• [Halaman]
Thursday, August 12, 2010

A.S. Laksana, Jawa Pos [ Minggu, 27 Desember 2009 ]

Dari Sebuah Talk Show Tengah Malam

TENGAH malam, saat menunggu siaran langsung sepak bola, saya menjumpai acara talk show di televisi. Ini bukan siaran langsung karena ada tulisan recorded di sudut layar. Pembawa acara memperkenalkan pengamat politik yang ada di studio dan mereka mempersembahkan pertunjukan omong-omongan itu. Inilah intisarinya:

Orang-orang saat ini sedang mempertanyakan benarkah semua warga punya hak yang sama untuk mendapatkan keadilan di muka hukum. Menurut Anda?

Menurut saya, tidak. Apalagi di mata hukum, di mata pegawai bank pun tidak. Jika Anda punya rencana besar, yang membutuhkan modal dari bank Rp 25 juta saja, dan penampilan Anda tampak mengkhawatirkan, maka bank besar pasti menolak Anda, apalagi bank kecil.

Penampilan mengkhawatirkan? Maksud Anda?

Misalnya, Anda tampak kurus dan sakit-sakitan. Orang-orang melarat sering tampak kurus dan sakit-sakitan seperti itu. Kalau Anda berupaya meyakinkan bahwa Anda serius dengan proyek Anda dan Anda sampai menangis meraung-raung agar proposal Anda disetujui, saya yakin Anda justru akan tampak semakin mengkhawatirkan di mata Pak Boediono, misalnya. Maka, sudah sepantasnya Anda ditangani oleh satpam. Dan, dengan demikian, Anda tidak akan pernah paham kenapa orang-orang itu, yang kemudian melarikan dana triliunan dari Bank Indonesia, bahkan ratusan triliun kalau disatukan, bisa dengan mudah mendapatkan kepercayaan.

Ini agak beda jika Anda warga Bangladesh. Di sana ada Muhammad Yunus yang tahu cara memberikan pinjaman usaha untuk orang-orang miskin. Dan dia membuktikan bahwa orang-orang miskin bisa dipercaya ketika mendapatkan pinjaman dari bank. Mereka menjalankan usaha secara benar dan bisa mengembalikan pinjaman tersebut.

Oke, para pemirsa di rumah, saya minta Anda jangan ke mana-mana dulu. Kita akan kembali setelah pariwara berikut.

(Saya tidak ke mana-mana. Anda tahu, pembawa acara di televisi gemar sekali menyampaikan hal-hal yang sudah jelas. Tentu saja ''kita'' harus kembali, sebab acaranya belum selesai, kan? Kalau pembawa acara itu ngeloyor dan tidak kembali lagi ke studio sebelum acara selesai, dia tentu akan dipecat seketika oleh bosnya.)

Kita masuk ke isu yang sedang panas sekarang. Menurut Anda, apakah Pansus Angket Century akan berhasil?

• [Tujuan 1]
Tolong ulangi tanpa perubahan bagian entri dalam blok data, mulai dari awal entri hingga baris yang memuat "pos(13,184)", termasuk baris tersebut.

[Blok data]
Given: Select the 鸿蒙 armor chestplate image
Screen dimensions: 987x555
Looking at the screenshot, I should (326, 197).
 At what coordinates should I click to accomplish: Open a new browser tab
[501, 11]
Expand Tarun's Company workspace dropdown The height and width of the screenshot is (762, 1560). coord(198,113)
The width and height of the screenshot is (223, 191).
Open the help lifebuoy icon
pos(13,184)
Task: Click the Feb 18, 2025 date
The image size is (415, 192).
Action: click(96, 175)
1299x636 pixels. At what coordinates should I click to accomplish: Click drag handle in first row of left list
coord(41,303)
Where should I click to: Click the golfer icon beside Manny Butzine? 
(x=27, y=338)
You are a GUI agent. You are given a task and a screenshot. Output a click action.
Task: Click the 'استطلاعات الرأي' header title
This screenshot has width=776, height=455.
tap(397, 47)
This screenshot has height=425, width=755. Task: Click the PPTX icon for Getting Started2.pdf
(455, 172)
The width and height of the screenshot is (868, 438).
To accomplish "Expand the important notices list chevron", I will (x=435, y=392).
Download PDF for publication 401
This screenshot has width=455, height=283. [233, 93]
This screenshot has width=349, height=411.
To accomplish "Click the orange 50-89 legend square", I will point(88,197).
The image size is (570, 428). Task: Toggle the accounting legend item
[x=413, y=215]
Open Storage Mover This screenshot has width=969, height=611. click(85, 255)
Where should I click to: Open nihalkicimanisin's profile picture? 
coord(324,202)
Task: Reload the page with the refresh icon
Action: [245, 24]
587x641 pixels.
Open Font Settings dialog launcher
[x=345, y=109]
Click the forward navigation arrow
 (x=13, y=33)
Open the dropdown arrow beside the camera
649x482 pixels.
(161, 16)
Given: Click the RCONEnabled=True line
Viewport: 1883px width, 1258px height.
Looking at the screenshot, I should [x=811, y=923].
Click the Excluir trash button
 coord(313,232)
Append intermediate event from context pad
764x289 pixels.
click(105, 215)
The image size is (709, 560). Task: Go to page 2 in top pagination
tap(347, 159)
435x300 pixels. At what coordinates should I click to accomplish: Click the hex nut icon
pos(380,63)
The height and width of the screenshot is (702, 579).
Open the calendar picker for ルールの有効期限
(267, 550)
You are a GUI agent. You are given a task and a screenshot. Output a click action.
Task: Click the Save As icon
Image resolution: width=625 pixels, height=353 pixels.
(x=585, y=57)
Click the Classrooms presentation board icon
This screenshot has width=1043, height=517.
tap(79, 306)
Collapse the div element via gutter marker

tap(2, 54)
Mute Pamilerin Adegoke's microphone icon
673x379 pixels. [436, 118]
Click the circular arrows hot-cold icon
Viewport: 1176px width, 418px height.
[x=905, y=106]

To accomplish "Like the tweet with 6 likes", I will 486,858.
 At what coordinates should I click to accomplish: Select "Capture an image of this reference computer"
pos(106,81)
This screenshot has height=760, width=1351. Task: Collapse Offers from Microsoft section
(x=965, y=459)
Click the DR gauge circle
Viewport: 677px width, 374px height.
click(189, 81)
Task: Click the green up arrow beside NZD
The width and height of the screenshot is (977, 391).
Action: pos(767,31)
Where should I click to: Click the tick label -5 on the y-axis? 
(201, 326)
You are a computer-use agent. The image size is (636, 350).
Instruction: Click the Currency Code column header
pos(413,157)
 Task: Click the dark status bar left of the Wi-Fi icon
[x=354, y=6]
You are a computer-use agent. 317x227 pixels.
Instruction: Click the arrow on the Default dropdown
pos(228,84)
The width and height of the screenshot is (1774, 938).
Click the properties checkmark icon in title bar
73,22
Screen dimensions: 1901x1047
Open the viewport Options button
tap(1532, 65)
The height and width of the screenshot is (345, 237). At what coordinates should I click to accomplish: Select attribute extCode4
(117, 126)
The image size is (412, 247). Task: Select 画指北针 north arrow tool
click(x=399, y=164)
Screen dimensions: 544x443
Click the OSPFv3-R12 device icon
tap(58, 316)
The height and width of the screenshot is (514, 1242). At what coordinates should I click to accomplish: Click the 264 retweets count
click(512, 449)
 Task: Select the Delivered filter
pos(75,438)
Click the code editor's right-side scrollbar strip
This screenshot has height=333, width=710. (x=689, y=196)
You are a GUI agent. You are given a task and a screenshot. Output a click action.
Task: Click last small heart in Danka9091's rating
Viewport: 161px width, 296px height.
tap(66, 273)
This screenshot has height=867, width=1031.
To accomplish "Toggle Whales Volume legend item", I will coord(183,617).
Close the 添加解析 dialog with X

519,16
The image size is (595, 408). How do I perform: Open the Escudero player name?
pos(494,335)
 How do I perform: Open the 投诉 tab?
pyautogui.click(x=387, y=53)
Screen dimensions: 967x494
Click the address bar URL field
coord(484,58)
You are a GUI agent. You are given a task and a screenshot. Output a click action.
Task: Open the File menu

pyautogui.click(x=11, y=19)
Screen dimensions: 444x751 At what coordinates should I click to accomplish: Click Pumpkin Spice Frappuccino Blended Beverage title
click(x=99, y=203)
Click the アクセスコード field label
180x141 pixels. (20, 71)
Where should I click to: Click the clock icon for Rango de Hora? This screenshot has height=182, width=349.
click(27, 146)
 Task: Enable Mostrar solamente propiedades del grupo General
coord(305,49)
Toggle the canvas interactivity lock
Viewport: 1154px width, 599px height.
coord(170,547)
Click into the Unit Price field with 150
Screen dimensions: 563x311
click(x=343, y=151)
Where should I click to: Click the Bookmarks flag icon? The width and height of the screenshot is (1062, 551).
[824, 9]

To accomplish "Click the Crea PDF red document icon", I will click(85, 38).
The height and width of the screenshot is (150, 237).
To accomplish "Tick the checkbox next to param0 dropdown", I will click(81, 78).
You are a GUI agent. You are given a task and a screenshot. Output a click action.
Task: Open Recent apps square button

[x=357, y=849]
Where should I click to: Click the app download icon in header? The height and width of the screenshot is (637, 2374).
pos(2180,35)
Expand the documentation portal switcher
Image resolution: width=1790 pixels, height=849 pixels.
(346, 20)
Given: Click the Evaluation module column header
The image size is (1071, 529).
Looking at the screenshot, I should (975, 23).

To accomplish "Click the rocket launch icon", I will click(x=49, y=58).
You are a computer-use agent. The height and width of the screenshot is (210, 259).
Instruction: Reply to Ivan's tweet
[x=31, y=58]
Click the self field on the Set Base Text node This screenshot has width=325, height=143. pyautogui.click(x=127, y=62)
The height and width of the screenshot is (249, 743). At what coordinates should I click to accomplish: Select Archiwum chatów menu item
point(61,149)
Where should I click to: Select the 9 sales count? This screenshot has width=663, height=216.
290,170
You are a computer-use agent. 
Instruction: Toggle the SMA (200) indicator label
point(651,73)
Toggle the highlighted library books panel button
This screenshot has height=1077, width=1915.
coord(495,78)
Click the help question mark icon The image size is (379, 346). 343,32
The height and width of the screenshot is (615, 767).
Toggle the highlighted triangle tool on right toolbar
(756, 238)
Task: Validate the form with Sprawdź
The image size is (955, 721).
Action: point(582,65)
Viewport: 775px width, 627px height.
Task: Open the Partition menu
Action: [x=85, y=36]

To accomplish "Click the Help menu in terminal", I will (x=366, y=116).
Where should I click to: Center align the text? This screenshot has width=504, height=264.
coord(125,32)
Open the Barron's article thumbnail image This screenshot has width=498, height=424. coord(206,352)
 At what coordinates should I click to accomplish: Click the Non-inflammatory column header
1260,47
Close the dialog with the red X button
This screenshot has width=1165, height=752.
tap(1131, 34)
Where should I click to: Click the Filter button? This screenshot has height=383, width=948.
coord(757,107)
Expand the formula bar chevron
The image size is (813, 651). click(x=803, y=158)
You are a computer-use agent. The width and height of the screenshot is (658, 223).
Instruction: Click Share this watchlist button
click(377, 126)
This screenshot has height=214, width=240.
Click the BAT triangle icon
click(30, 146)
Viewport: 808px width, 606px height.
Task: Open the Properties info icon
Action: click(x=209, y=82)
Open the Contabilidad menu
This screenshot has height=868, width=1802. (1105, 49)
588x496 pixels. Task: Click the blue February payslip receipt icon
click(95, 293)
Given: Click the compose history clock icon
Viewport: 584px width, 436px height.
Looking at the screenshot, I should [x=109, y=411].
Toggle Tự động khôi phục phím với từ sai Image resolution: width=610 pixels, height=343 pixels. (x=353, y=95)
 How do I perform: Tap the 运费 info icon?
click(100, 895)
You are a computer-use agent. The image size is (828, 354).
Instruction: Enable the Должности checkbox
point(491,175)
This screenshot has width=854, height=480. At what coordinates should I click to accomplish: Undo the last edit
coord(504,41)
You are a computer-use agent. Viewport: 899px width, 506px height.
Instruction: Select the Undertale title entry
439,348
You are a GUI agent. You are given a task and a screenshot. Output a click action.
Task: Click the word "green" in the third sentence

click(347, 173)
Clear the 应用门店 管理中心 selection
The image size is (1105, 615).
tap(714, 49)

• [Tujuan 2]
Dalam tulisan tentang talk show tengah malam, siaran apa yang sedang ditunggu penulis saat menjumpai acara itu?

• [Keluaran yang Diharapkan 1]
Given: Select the 鸿蒙 armor chestplate image
Screen dimensions: 987x555
Looking at the screenshot, I should (326, 197).
 At what coordinates should I click to accomplish: Open a new browser tab
[501, 11]
Expand Tarun's Company workspace dropdown The height and width of the screenshot is (762, 1560). coord(198,113)
The width and height of the screenshot is (223, 191).
Open the help lifebuoy icon
pos(13,184)

• [Keluaran yang Diharapkan 2]
Siaran langsung sepak bola.